Music Reviews

Good Riddance

Bound by Ties of Blood and Affection

Fat Wreck Chords

While at university I grew to admire a certain English professor for his unabashed honesty. While in his cramped, book-filled office, I asked him for advice about the next year’s course schedule. I was having difficulty choosing between a Shakespearean course offered by another well-respected professor and a course devoted to John Milton. His opinion was given swift and without reservation, “Shakespeare stinks! Leave him alone. Take Milton.” So I did. A few years later, sitting in the same office, I asked him if he actually ever read James Joyce’s Finnegan’s Wake, a novel everyone apparently had read, but I was having extreme difficulty in getting through. “Fuck no!” He shocked me with his proclamation. “Half the professors in this department haven’t. It makes them feel smarter to say they have. The same can be said of Moby Dick.” I was stunned, but relieved. I immediately returned my copy of Finnegan’s Wake to the library and haven’t thought if it since. Until now.

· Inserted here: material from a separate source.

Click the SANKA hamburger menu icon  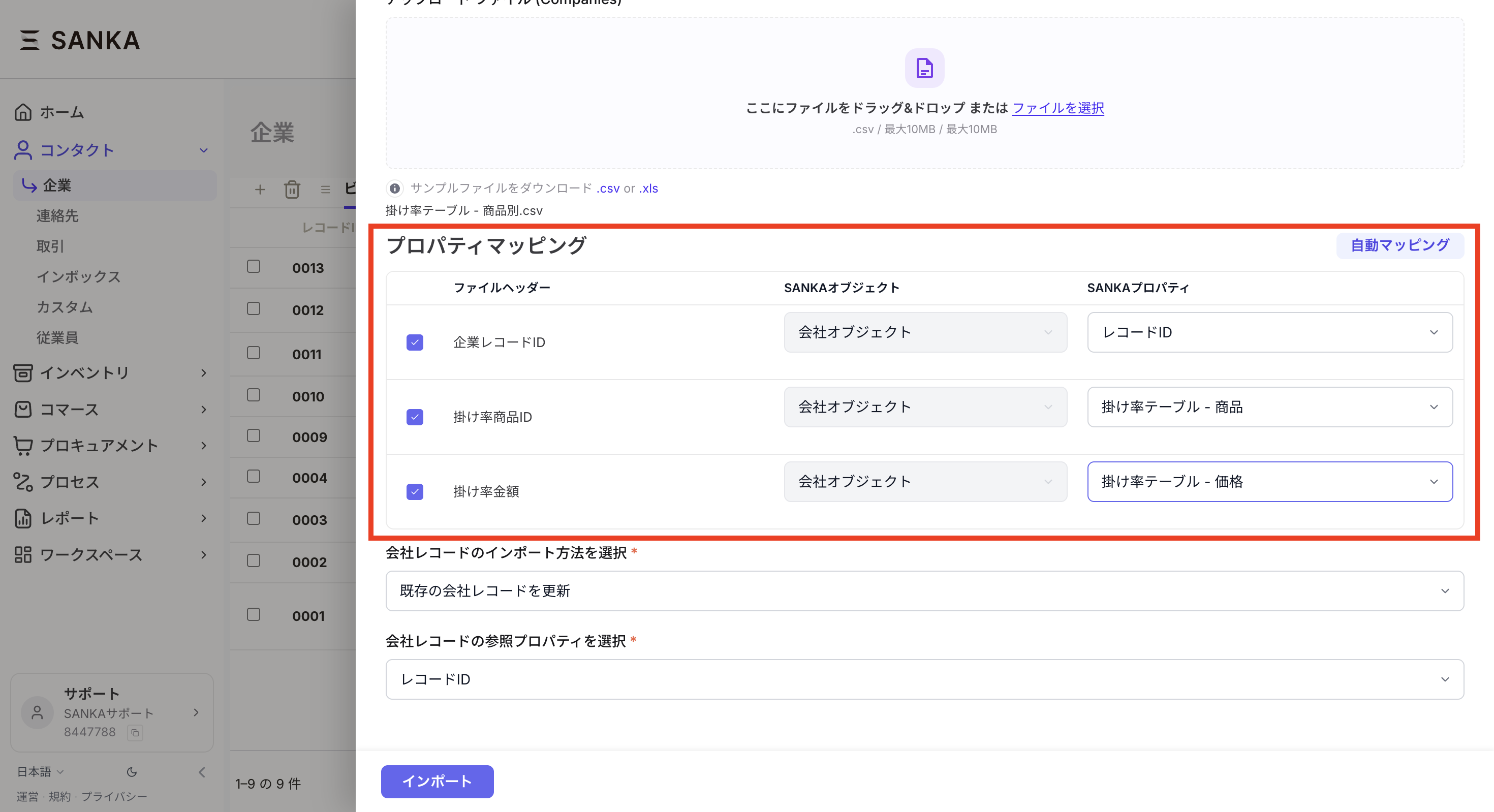29,41
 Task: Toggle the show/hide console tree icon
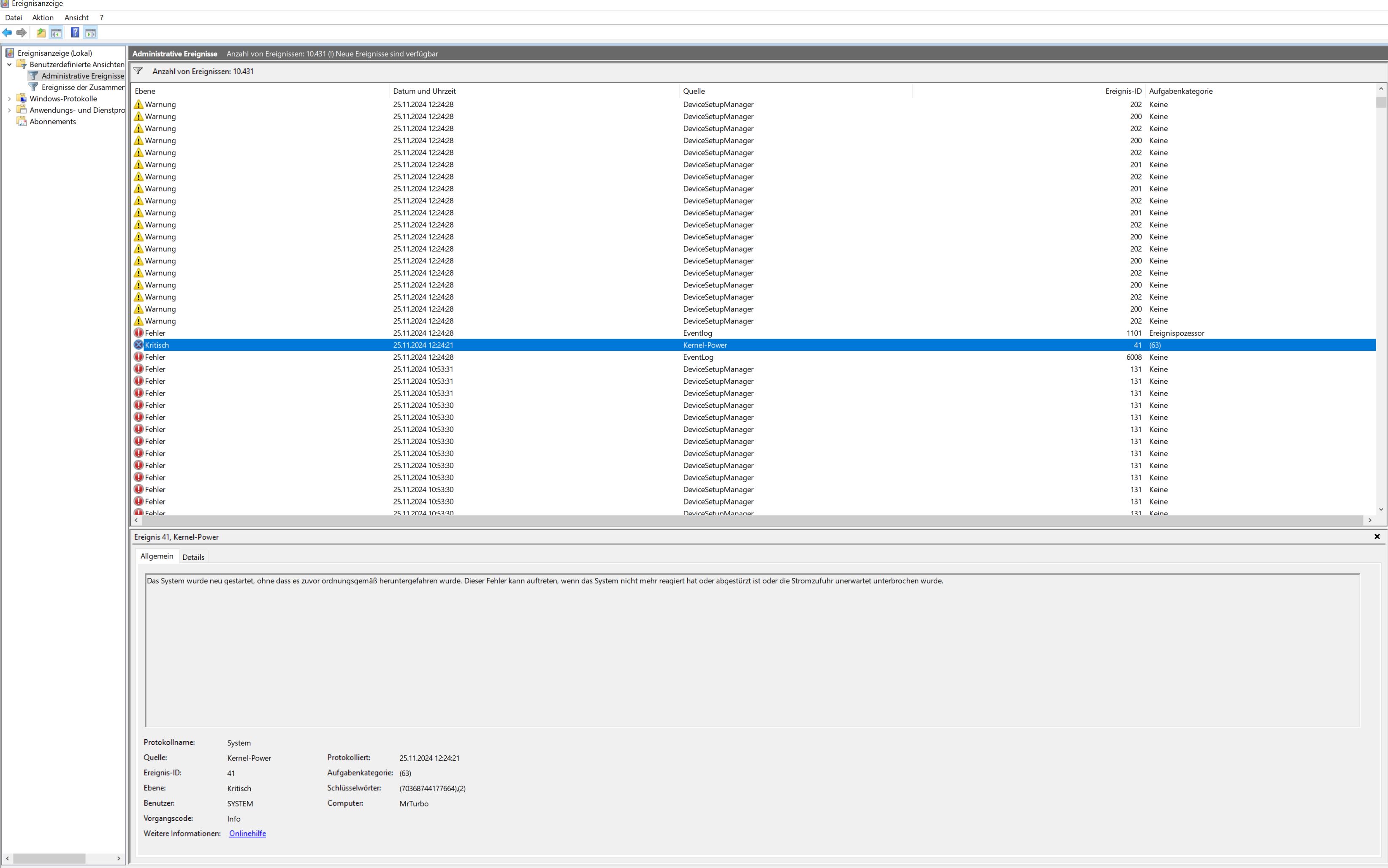point(56,33)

Good Riddance is today’s Finnegan’s Wake: everyone claims to love them, but only a few actually listen to them. Now, unlike Joyce’s novel, Good Riddance deserves more.

Their most recent release, Bound by Ties of Blood and Affection, has earned them respectful glances and inquires, all the while making a profound statement. The political mascots featured on the album’s cover are surrounded by money while an elephant shoves away an eagle clutching a dove. Not too subtle.

The opening track, “Made to Be Broken,” is straight-ahead punk without unnecessary filler. Good Riddance even taps into the literati here. “More Depalma, Less Fellini” is based on “Here I Am” by writer Charles Bukowski, and it pounds with its sonic assault and lyrical sincerity.

Musically, Bound is a typical Good Riddance record: heavy guitars, throaty vocals, good production, thought-provoking lyrics and a few great hooks (“Saccharine” and “Boxing Day”). It does feel stale in places (“Black Bag Confidential”), but very rarely.